━━━━━ Exercise data
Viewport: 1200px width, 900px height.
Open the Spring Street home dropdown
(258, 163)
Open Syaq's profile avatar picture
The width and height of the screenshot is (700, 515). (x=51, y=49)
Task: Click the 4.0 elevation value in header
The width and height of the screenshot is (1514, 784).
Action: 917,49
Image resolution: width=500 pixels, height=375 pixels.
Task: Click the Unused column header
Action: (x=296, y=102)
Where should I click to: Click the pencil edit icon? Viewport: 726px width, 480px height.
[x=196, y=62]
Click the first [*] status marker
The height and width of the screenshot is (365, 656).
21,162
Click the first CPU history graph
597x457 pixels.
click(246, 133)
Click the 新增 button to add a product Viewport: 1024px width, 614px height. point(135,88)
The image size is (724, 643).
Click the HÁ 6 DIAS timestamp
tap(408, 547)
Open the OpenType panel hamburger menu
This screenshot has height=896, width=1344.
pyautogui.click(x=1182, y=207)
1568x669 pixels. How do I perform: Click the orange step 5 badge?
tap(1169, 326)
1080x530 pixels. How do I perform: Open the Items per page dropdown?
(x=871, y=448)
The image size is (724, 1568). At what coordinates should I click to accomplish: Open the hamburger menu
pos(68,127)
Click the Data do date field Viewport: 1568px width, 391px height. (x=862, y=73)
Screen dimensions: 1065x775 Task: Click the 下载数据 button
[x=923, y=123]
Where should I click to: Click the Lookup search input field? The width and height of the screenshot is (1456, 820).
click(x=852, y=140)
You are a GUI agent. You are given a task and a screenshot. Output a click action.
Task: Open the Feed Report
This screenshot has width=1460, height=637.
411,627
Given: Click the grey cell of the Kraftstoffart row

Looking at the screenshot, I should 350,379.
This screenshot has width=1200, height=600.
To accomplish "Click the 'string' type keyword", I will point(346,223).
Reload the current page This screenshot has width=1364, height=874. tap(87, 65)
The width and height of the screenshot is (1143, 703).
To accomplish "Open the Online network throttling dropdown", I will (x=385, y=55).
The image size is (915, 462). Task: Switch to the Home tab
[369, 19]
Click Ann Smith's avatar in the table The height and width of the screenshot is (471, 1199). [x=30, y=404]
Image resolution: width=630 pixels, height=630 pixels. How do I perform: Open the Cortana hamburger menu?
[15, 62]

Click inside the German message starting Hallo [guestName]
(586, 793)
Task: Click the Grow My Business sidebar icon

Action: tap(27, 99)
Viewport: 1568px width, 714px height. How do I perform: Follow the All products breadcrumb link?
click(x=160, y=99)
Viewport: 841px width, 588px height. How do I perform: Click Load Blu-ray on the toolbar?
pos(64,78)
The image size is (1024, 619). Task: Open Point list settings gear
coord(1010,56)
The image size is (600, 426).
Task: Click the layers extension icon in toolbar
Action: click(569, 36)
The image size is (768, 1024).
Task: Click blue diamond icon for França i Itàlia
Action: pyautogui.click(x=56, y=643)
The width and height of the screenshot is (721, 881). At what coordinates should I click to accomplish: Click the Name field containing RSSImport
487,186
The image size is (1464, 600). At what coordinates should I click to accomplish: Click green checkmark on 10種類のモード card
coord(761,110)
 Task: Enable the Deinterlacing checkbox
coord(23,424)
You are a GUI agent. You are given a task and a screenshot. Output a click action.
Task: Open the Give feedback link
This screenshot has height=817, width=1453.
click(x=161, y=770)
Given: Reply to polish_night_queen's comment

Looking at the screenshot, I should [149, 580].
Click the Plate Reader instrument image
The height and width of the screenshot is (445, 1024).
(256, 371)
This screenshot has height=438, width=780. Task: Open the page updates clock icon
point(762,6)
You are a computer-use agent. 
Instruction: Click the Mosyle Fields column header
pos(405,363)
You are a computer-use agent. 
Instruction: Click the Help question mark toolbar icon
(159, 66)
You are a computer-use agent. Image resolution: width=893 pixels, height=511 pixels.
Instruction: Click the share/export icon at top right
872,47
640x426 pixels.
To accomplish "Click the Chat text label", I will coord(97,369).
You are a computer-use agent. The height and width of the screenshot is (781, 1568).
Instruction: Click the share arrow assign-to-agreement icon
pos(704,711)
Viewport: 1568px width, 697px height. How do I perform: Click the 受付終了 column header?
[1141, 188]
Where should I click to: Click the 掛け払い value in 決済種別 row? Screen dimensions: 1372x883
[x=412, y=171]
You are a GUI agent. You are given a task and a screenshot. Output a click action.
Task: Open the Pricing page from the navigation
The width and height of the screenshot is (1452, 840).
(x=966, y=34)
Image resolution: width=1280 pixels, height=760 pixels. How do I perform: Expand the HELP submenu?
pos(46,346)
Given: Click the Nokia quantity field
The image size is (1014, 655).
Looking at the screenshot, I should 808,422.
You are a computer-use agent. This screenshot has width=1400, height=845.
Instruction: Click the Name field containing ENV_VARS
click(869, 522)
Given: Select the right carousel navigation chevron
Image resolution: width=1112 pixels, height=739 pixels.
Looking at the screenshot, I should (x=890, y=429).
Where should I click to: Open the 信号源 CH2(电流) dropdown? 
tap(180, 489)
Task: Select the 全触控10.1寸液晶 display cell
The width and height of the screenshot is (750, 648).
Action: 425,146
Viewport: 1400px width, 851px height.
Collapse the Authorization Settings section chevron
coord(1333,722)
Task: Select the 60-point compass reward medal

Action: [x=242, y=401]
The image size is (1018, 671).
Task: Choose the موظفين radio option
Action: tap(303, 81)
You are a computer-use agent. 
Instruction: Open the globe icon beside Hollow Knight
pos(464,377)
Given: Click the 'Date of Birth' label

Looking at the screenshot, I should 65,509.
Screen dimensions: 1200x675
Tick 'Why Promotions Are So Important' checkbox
━━━━━━━━━━
What this task involves
An exact copy of every line above is needed.

The answer
Viewport: 1200px width, 900px height.
Open the Spring Street home dropdown
(258, 163)
Open Syaq's profile avatar picture
The width and height of the screenshot is (700, 515). (x=51, y=49)
Task: Click the 4.0 elevation value in header
The width and height of the screenshot is (1514, 784).
Action: 917,49
Image resolution: width=500 pixels, height=375 pixels.
Task: Click the Unused column header
Action: (x=296, y=102)
Where should I click to: Click the pencil edit icon? Viewport: 726px width, 480px height.
[x=196, y=62]
Click the first [*] status marker
The height and width of the screenshot is (365, 656).
21,162
Click the first CPU history graph
597x457 pixels.
click(246, 133)
Click the 新增 button to add a product Viewport: 1024px width, 614px height. point(135,88)
The image size is (724, 643).
Click the HÁ 6 DIAS timestamp
tap(408, 547)
Open the OpenType panel hamburger menu
This screenshot has height=896, width=1344.
pyautogui.click(x=1182, y=207)
1568x669 pixels. How do I perform: Click the orange step 5 badge?
tap(1169, 326)
1080x530 pixels. How do I perform: Open the Items per page dropdown?
(x=871, y=448)
The image size is (724, 1568). At what coordinates should I click to accomplish: Open the hamburger menu
pos(68,127)
Click the Data do date field Viewport: 1568px width, 391px height. (x=862, y=73)
Screen dimensions: 1065x775 Task: Click the 下载数据 button
[x=923, y=123]
Where should I click to: Click the Lookup search input field? The width and height of the screenshot is (1456, 820).
click(x=852, y=140)
You are a GUI agent. You are given a task and a screenshot. Output a click action.
Task: Open the Feed Report
This screenshot has width=1460, height=637.
411,627
Given: Click the grey cell of the Kraftstoffart row

Looking at the screenshot, I should 350,379.
This screenshot has width=1200, height=600.
To accomplish "Click the 'string' type keyword", I will point(346,223).
Reload the current page This screenshot has width=1364, height=874. tap(87, 65)
The width and height of the screenshot is (1143, 703).
To accomplish "Open the Online network throttling dropdown", I will (x=385, y=55).
The image size is (915, 462). Task: Switch to the Home tab
[369, 19]
Click Ann Smith's avatar in the table The height and width of the screenshot is (471, 1199). [x=30, y=404]
Image resolution: width=630 pixels, height=630 pixels. How do I perform: Open the Cortana hamburger menu?
[15, 62]

Click inside the German message starting Hallo [guestName]
(586, 793)
Task: Click the Grow My Business sidebar icon

Action: tap(27, 99)
Viewport: 1568px width, 714px height. How do I perform: Follow the All products breadcrumb link?
click(x=160, y=99)
Viewport: 841px width, 588px height. How do I perform: Click Load Blu-ray on the toolbar?
pos(64,78)
The image size is (1024, 619). Task: Open Point list settings gear
coord(1010,56)
The image size is (600, 426).
Task: Click the layers extension icon in toolbar
Action: click(569, 36)
The image size is (768, 1024).
Task: Click blue diamond icon for França i Itàlia
Action: pyautogui.click(x=56, y=643)
The width and height of the screenshot is (721, 881). At what coordinates should I click to accomplish: Click the Name field containing RSSImport
487,186
The image size is (1464, 600). At what coordinates should I click to accomplish: Click green checkmark on 10種類のモード card
coord(761,110)
 Task: Enable the Deinterlacing checkbox
coord(23,424)
You are a GUI agent. You are given a task and a screenshot. Output a click action.
Task: Open the Give feedback link
This screenshot has height=817, width=1453.
click(x=161, y=770)
Given: Reply to polish_night_queen's comment

Looking at the screenshot, I should [149, 580].
Click the Plate Reader instrument image
The height and width of the screenshot is (445, 1024).
(256, 371)
This screenshot has height=438, width=780. Task: Open the page updates clock icon
point(762,6)
You are a computer-use agent. 
Instruction: Click the Mosyle Fields column header
pos(405,363)
You are a computer-use agent. 
Instruction: Click the Help question mark toolbar icon
(159, 66)
You are a computer-use agent. Image resolution: width=893 pixels, height=511 pixels.
Instruction: Click the share/export icon at top right
872,47
640x426 pixels.
To accomplish "Click the Chat text label", I will coord(97,369).
You are a computer-use agent. The height and width of the screenshot is (781, 1568).
Instruction: Click the share arrow assign-to-agreement icon
pos(704,711)
Viewport: 1568px width, 697px height. How do I perform: Click the 受付終了 column header?
[1141, 188]
Where should I click to: Click the 掛け払い value in 決済種別 row? Screen dimensions: 1372x883
[x=412, y=171]
You are a GUI agent. You are given a task and a screenshot. Output a click action.
Task: Open the Pricing page from the navigation
The width and height of the screenshot is (1452, 840).
(x=966, y=34)
Image resolution: width=1280 pixels, height=760 pixels. How do I perform: Expand the HELP submenu?
pos(46,346)
Given: Click the Nokia quantity field
The image size is (1014, 655).
Looking at the screenshot, I should 808,422.
You are a computer-use agent. This screenshot has width=1400, height=845.
Instruction: Click the Name field containing ENV_VARS
click(869, 522)
Given: Select the right carousel navigation chevron
Image resolution: width=1112 pixels, height=739 pixels.
Looking at the screenshot, I should (x=890, y=429).
Where should I click to: Open the 信号源 CH2(电流) dropdown? 
tap(180, 489)
Task: Select the 全触控10.1寸液晶 display cell
The width and height of the screenshot is (750, 648).
Action: 425,146
Viewport: 1400px width, 851px height.
Collapse the Authorization Settings section chevron
coord(1333,722)
Task: Select the 60-point compass reward medal

Action: [x=242, y=401]
The image size is (1018, 671).
Task: Choose the موظفين radio option
Action: tap(303, 81)
You are a computer-use agent. 
Instruction: Open the globe icon beside Hollow Knight
pos(464,377)
Given: Click the 'Date of Birth' label

Looking at the screenshot, I should 65,509.
Screen dimensions: 1200x675
Tick 'Why Promotions Are So Important' checkbox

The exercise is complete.